Afinal, como toda fala em tom de censura, o  que esse discurso familiar pretende é sufocar uma manifestação de vida, enquanto a resposta de Bastiana cria uma espaço para que a vida respire e transborde. Não por coincidência, o início dessa parte é sempre o momento em que músicos e público sorriem, respondendo o coro: “Facilita!”, como que endossando a argumentação da moça, e o momento solar da letra se reforça na harmonia, caracterizando o momento de retorno à tônica da tonalidade.

A composição do paraibano Luiz Ramalho possui múltiplas variações, desde o primeiro sucesso de Luiz Gonzaga, de 1973, passando por Elba Ramalho, Genival Lacerda e a imprevisível interpretação de Jorge Aragão. Entre todas elas, estou convicto de que a sua versão definitiva é a cantada por Mariana Aydar, Chico César e Mestrinho, gravada ao vivo na casa de shows Canto da Ema. 

Não por ser impecável, mas por ser capaz de captar os traços fundamentais da canção: antes de tudo, por estar sendo executada na formação típica dos trios pé-de-serra. Se a roda é o lugar por excelência em que o samba e o choro se desenvolvem, o trio pé-de-serra (zabumba, triângulo, sanfona e voz), em especial a sua formação improvisada, o “arrumadinho”, é a forma mais natural dos forrós e é o pot-pourri o seu desenrolar mais fluido, afinal, não se deve parar a cada música sob pena de atrapalhar os pares dançantes.
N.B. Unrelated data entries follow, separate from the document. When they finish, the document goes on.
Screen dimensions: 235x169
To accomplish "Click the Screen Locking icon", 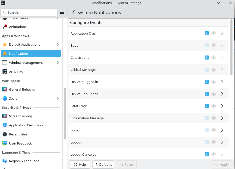I will point(5,116).

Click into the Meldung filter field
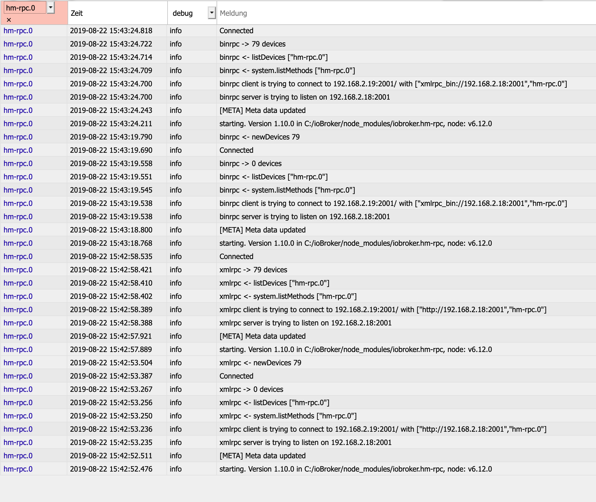(x=399, y=13)
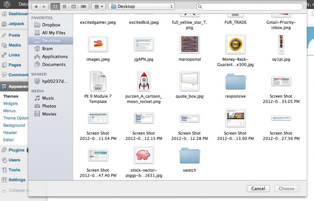Screen dimensions: 314x201
Task: Open Plugins in WordPress admin menu
Action: tap(16, 150)
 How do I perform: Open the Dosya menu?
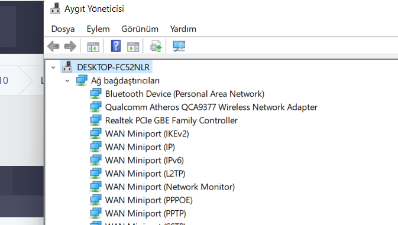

O caráter brincante de "Facilita", além disso, só se exprime plenamente ao vivo, formato em que o vídeo e a interação entre os envolvidos se faz mais presente do que nunca e é abertamente determinante na sua beleza. Há, ainda, o evidente fato da própria dinâmica da música requerer uma voz masculina, em tom de censura, e a voz feminina, que dribla alegremente a repressão. Por último, é uma versão que traz, em si, as cômicas falas de Chico César e mesmo erros de execução que, juntos, reafirmam o caráter despretensioso da canção, que é, antes de tudo, um xote para se dançar.

"Facilita" é uma lição de como lidar com as vozes autoritárias, se inserindo em uma tradição de pensamento voltada para se pensar práticas para uma vida libertária, em que se inserem grandes pensadores, como o terapeuta anarquista Roberto Freire, e, assim, pode ser facilmente pensada como um delicado manual para se lidar com os microfascismos cotidianos. Além de um xote dançante, afinal, "Facilita" é um libelo antiautoritário.